01/07/2026
How much do you value a gallon of milk?
I’ve been thinking a lot about how we view “value” when it comes to food.
Most people don’t think twice about spending $5–$7 on a fancy coffee drink. It’s a treat, it’s convenient, it tastes good, and it’s gone in 20–30 minutes. Totally fine — I’m not here to trash coffee. I enjoy a good treat here and there too.
But that same hesitation often shows up when it comes to buying a gallon of milk.
A gallon of milk often costs about the same as one fancy coffee — but instead of one drink, you get 16 cups. That’s 16 servings of protein, calcium, vitamin D, and other essential nutrients. It lasts most families a week or more and gets used for drinking, cereal, baking, cooking, and kids’ lunches. Broken down, that’s roughly 25–35¢ per serving.
Here’s the part most people don’t see: before a cow ever produces a single drop of milk, it takes a minimum of two years to raise her. Two years of feed, bedding, veterinary care, housing, labor, and daily care — with no return yet. And even then, there’s risk. Some animals never make it into the milking herd or aren’t able to produce long-term. By the time milk hits the shelf, there are thousands of dollars invested long before that first gallon is ever sold.

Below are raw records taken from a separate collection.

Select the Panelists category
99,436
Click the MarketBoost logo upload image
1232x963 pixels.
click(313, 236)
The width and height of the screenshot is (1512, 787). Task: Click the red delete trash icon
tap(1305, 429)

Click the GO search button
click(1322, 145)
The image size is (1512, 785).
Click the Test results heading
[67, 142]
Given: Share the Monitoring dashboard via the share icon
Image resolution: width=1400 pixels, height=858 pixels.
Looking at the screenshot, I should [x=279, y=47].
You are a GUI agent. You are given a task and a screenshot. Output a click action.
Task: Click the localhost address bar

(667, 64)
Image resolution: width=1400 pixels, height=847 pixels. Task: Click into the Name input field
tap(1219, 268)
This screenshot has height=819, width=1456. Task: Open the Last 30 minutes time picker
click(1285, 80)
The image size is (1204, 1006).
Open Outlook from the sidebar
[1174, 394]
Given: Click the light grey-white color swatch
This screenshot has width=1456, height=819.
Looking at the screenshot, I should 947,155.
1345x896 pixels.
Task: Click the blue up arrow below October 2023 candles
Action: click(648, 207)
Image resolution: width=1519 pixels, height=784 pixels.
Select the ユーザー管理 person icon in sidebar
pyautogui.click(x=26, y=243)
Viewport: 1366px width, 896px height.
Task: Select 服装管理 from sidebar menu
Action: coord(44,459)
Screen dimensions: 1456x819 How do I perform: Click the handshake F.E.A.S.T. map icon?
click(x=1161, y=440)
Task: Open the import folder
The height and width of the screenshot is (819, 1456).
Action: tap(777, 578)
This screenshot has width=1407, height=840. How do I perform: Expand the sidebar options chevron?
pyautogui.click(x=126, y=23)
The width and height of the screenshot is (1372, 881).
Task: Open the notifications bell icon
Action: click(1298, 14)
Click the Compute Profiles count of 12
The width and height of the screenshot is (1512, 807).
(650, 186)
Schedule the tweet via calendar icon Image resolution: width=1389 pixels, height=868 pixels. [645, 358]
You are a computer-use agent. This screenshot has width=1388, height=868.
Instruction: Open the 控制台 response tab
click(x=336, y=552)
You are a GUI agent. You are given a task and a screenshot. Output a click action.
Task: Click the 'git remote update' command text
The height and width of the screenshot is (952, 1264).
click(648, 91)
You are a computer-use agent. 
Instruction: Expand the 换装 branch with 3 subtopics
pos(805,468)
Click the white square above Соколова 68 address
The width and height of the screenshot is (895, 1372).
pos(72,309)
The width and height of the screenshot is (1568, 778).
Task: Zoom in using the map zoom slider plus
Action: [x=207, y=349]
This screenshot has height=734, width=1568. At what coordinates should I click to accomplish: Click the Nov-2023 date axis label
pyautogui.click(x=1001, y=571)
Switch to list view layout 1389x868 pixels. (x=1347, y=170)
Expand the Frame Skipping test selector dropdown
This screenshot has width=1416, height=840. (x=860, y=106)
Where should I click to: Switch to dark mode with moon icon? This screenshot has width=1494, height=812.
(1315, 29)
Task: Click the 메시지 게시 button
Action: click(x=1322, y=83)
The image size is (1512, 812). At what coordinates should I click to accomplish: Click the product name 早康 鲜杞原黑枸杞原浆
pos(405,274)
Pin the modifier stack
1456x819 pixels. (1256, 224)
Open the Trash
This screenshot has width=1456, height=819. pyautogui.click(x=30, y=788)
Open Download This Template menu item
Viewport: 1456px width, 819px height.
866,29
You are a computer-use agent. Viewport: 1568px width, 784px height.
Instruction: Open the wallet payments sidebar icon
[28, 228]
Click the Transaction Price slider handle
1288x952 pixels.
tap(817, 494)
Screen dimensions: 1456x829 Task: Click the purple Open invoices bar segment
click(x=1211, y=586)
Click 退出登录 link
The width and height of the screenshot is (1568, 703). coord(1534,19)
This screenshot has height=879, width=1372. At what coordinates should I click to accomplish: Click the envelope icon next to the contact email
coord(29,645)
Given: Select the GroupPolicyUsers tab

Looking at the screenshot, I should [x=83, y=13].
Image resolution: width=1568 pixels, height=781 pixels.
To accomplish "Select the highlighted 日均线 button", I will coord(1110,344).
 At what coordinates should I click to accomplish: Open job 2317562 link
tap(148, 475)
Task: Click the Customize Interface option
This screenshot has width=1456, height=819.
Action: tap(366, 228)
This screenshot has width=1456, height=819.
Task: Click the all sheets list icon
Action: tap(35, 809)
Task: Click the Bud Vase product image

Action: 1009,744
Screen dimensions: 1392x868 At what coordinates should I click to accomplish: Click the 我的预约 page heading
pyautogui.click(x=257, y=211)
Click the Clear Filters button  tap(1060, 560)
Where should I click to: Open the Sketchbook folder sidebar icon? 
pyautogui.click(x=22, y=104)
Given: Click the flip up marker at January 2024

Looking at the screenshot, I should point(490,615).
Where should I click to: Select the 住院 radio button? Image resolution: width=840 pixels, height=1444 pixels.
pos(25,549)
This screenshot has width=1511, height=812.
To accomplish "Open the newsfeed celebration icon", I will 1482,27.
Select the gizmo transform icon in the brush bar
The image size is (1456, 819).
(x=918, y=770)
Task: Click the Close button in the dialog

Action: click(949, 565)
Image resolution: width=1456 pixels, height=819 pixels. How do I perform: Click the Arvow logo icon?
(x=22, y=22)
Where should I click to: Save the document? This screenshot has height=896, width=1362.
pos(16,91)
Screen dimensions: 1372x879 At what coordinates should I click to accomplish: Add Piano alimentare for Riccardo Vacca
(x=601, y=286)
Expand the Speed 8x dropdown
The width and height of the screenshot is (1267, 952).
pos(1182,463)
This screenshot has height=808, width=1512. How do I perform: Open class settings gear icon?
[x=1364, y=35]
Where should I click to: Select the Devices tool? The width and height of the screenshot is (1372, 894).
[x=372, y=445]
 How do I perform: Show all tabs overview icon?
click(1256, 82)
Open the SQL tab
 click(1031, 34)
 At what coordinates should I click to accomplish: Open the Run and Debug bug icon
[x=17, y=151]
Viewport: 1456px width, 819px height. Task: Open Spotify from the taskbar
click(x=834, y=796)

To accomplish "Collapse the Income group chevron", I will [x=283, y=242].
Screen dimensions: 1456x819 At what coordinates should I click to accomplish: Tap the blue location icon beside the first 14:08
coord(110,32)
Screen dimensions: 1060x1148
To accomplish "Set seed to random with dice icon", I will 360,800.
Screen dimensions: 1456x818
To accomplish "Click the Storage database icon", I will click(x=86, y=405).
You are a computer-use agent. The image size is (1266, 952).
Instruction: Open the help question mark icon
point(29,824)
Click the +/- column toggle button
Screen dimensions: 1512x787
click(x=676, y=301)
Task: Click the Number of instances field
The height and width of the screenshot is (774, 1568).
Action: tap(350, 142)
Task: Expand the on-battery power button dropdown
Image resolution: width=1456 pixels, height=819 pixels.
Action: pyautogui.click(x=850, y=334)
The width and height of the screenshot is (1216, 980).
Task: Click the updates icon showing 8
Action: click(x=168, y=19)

A coffee drink is one serving, one moment. Milk stretches across meals and days. It feeds families, not just cravings.
Milk isn’t expensive — it’s undervalued.
So next time you pick up a gallon of milk, remember how much goes into it before it ever reaches your cart. Sometimes value isn’t about the price tag — it’s about what lasts, what nourishes, and what truly feeds a household.